$$f(x)= \begin{cases} \frac{3}{4}x + 1, & x\in \mathbb Q\\ 3 + \frac{1}{2}x, & x\notin \mathbb Q\ \end{cases}$$
I have proved with the help of sequence method that f is not continuous in $\mathbb R$ except for $x$ equal to 8. But now I need to prove that f is continuous at $x=8$ from the definition of epsilon and delta. I found delta to be $4/3(\epsilon - 1)$ but then for $0<\epsilon<1$ it will not work.

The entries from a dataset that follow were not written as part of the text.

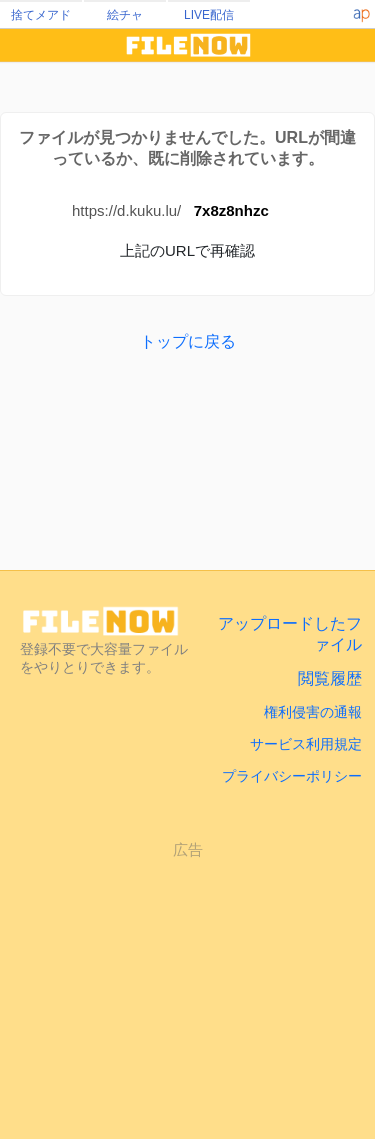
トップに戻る (188, 341)
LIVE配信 (209, 15)
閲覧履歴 (330, 678)
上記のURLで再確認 (187, 250)
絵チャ (125, 15)
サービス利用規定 (306, 744)
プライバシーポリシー (292, 776)
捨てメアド (41, 15)
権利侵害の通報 (313, 712)
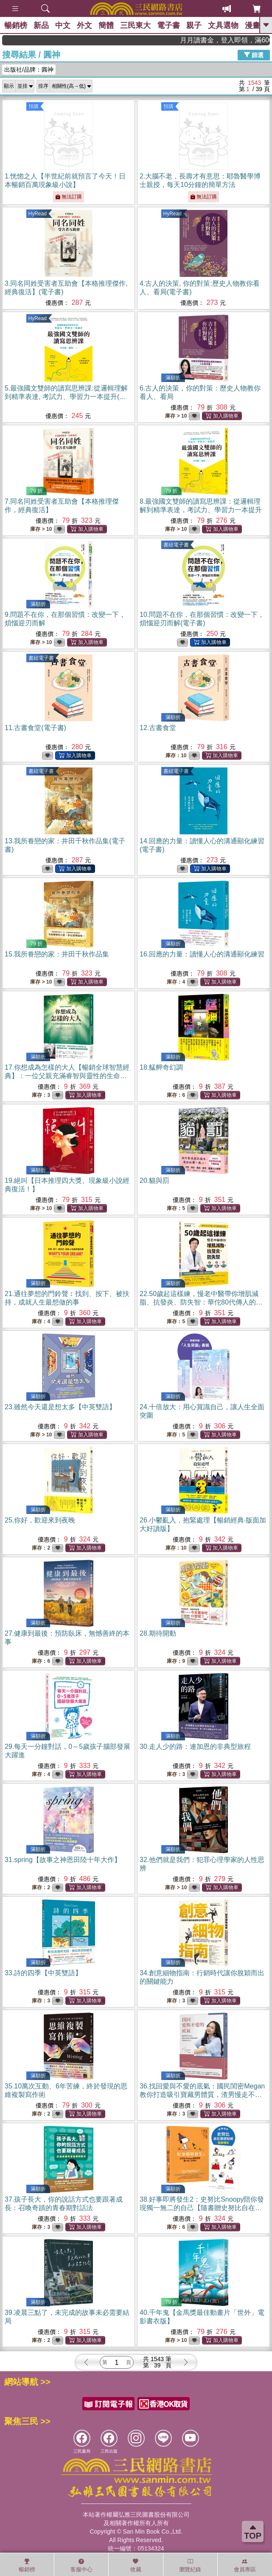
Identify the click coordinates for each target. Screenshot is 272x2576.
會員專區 (245, 2565)
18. (161, 1067)
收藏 (135, 2565)
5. (66, 397)
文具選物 (223, 25)
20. (154, 1180)
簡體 (106, 25)
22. (201, 1302)
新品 (41, 25)
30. (195, 1746)
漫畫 (252, 25)
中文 (62, 25)
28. (158, 1633)
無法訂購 (68, 197)
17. (67, 1076)
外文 (84, 25)
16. (202, 954)
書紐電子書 (176, 545)
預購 (33, 106)
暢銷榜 (15, 25)
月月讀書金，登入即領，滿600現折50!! (243, 40)
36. (202, 2095)
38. (202, 2208)
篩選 (254, 54)
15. (57, 954)
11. (35, 727)
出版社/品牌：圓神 (28, 69)
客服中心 (81, 2565)
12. (158, 727)
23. (60, 1407)
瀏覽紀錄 (190, 2565)
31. (63, 1859)
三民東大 (135, 25)
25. (40, 1520)
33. (43, 1973)
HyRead (37, 214)
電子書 (168, 25)
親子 (194, 25)
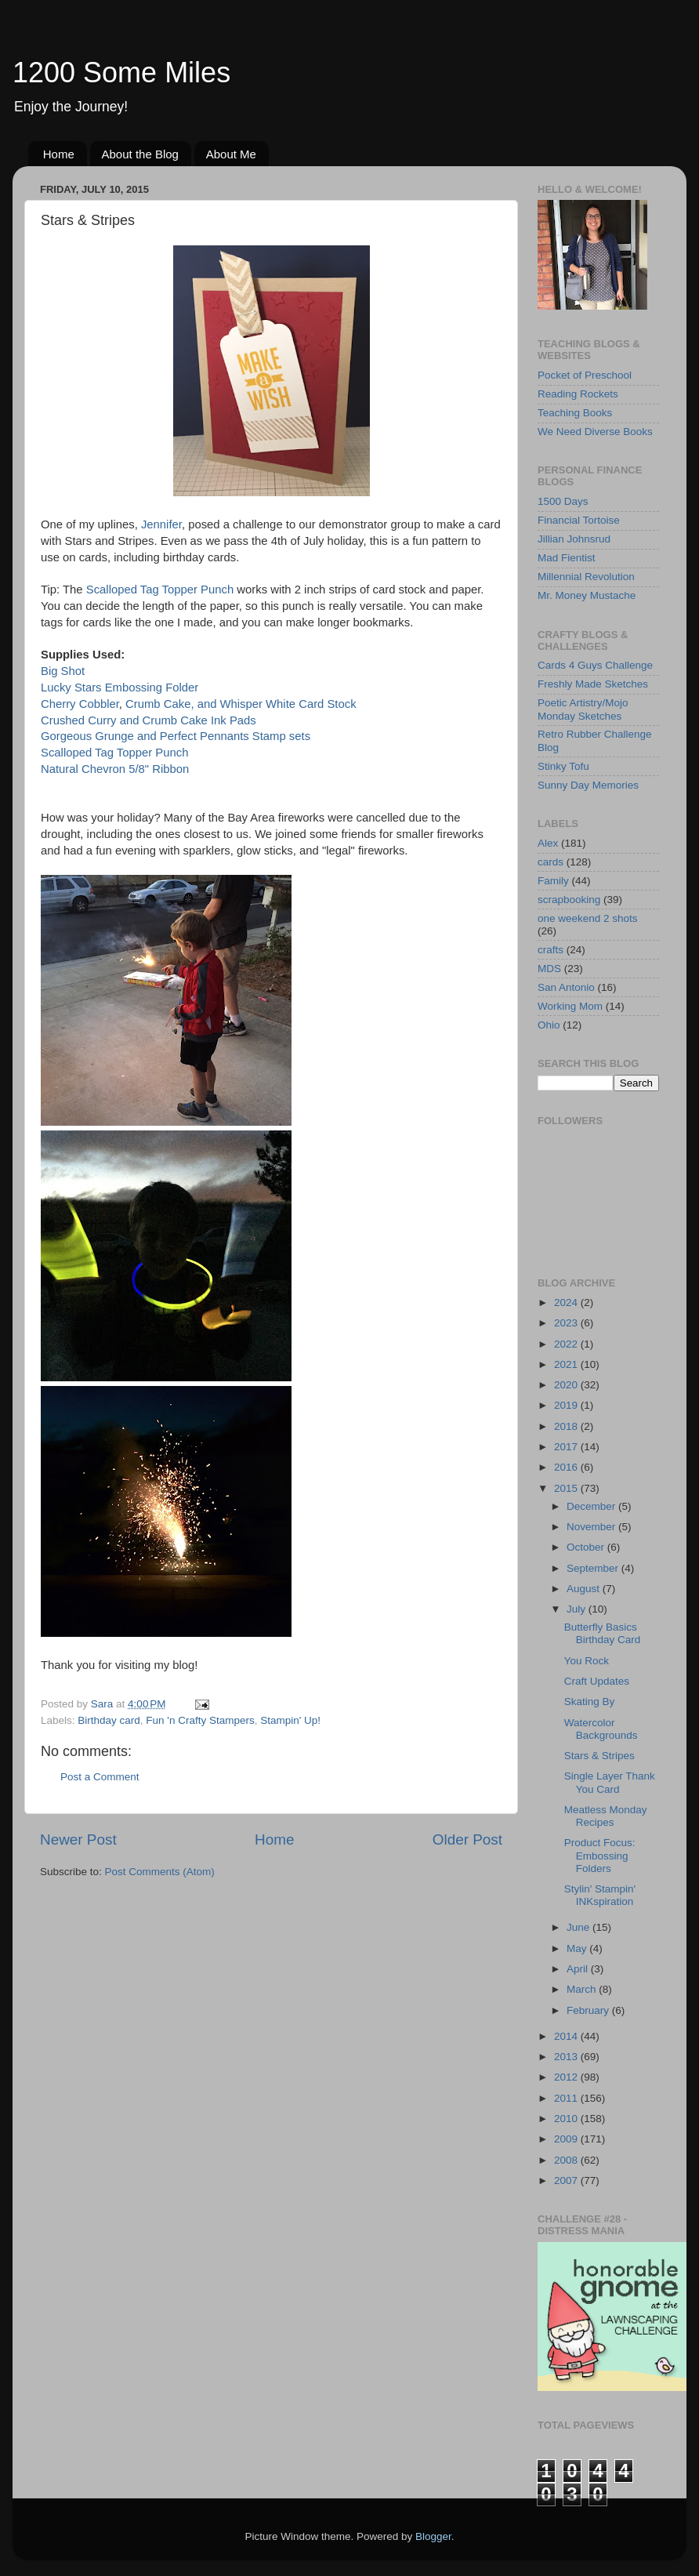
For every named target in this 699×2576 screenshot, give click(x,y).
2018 (567, 1426)
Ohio (549, 1025)
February (589, 2010)
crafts (550, 950)
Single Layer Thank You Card (609, 1782)
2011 (567, 2098)
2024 (567, 1302)
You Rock (586, 1661)
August (585, 1589)
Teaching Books (575, 413)
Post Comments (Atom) (160, 1872)
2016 (567, 1467)
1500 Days (563, 501)
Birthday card (109, 1720)
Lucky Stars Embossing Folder (119, 687)
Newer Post (78, 1839)
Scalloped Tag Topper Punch (161, 589)
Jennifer (161, 524)
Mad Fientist (567, 558)
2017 (567, 1447)
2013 (567, 2057)
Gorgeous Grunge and (99, 736)
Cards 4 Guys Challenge (595, 665)
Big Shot (63, 671)
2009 (567, 2139)
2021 (567, 1364)
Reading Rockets (578, 394)
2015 (567, 1488)
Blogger (433, 2536)
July (578, 1609)
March (583, 1989)
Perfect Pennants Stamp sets (235, 736)
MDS (549, 968)
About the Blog (140, 154)
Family (553, 881)
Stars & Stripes (599, 1755)
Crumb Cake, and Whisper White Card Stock (241, 704)
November (592, 1527)
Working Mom (570, 1006)
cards (550, 862)
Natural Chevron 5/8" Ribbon (115, 769)
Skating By (589, 1701)
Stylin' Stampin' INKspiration (600, 1895)
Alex (548, 843)
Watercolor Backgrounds (601, 1729)
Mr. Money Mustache (587, 595)
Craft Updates (596, 1681)
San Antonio (566, 987)
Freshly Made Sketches (593, 684)
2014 (567, 2036)
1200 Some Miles (121, 72)
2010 (567, 2118)
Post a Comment (99, 1777)
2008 (567, 2160)
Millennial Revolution (586, 576)
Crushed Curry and (90, 720)
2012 (567, 2077)
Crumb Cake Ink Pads (199, 720)
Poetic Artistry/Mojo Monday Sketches (583, 709)
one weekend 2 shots (588, 918)
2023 (567, 1323)
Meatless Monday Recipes (605, 1816)
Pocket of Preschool (585, 375)
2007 (567, 2180)
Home (58, 154)
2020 (567, 1385)
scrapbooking (569, 899)
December (592, 1506)
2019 (567, 1405)
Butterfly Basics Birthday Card (602, 1633)
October (587, 1547)
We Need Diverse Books (595, 431)
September (594, 1568)
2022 (567, 1344)
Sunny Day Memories (588, 785)
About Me (231, 154)
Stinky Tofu (563, 766)
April (579, 1969)
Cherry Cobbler (80, 704)
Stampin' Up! (290, 1720)
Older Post (467, 1839)
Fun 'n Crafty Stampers (200, 1720)
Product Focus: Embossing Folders (600, 1855)
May (578, 1948)
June (579, 1927)
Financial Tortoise (579, 520)
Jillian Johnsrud (574, 539)
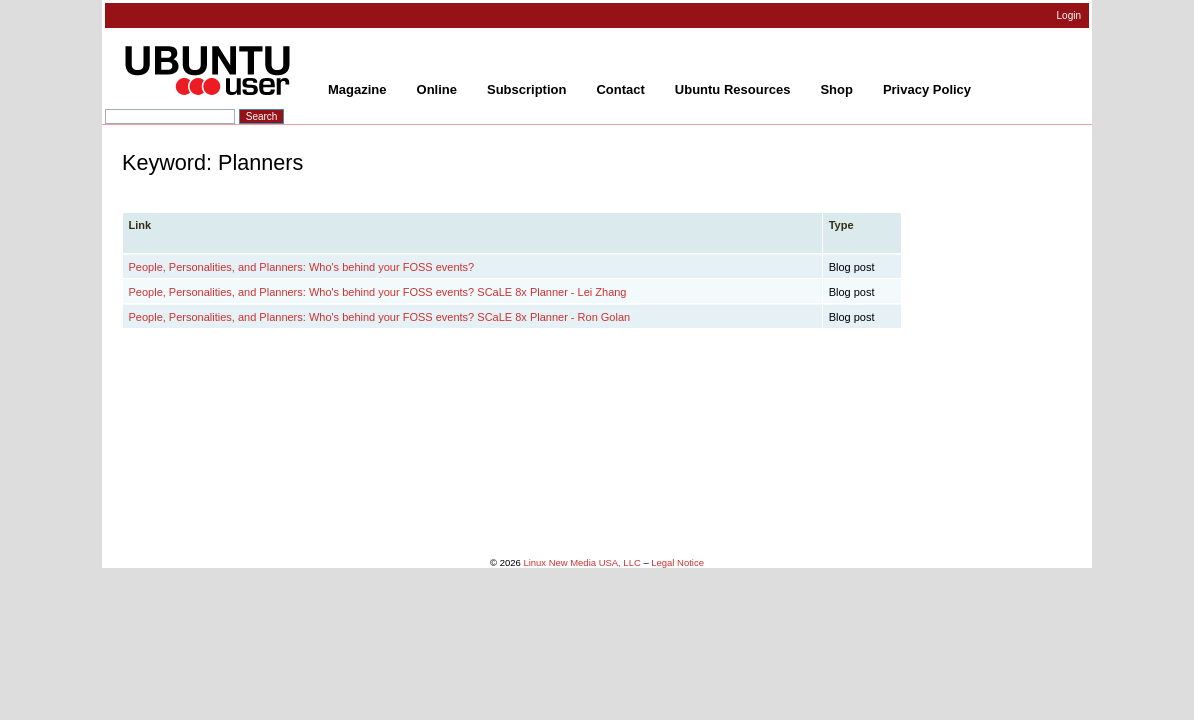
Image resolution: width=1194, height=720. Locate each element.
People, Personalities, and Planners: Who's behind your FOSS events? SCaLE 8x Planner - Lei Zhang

How to show continuity at $x=8$ then?
On
Since $8\in\Bbb Q$, $f(8)=7$. So, if $\varepsilon>0$, you want to prove that there is some $\delta>0$ such that$$|x-8|<\delta\implies\bigl|f(x)-7\bigr|<\varepsilon.$$But$$\bigl|f(x)-7\bigr|=\begin{cases}\left|\frac34x-6\right|=\frac34|x-8|&\text{ if }x\in\Bbb Q\\\left|\frac x2-4\right|=\frac12|x-8|&\text{ if }x\notin\Bbb Q.\end{cases}$$So, you always have $\bigl|f(x)-7\bigr|\leqslant\frac34|x-8|$ and therefore $\delta=\frac43\varepsilon$ will work for every $\varepsilon$.
Note that $f(8)=7$. Calim: $\delta =4\epsilon /3$ suffices: $|\frac {3x} 4+1-7|=\frac {3|x-8]} 4<\epsilon$ if $|x-8| <4\epsilon /3$. Also $|3+\frac {x} 2-7|=\frac {|x-8]}2 <\epsilon$ if $|x-8| <4\epsilon /3$.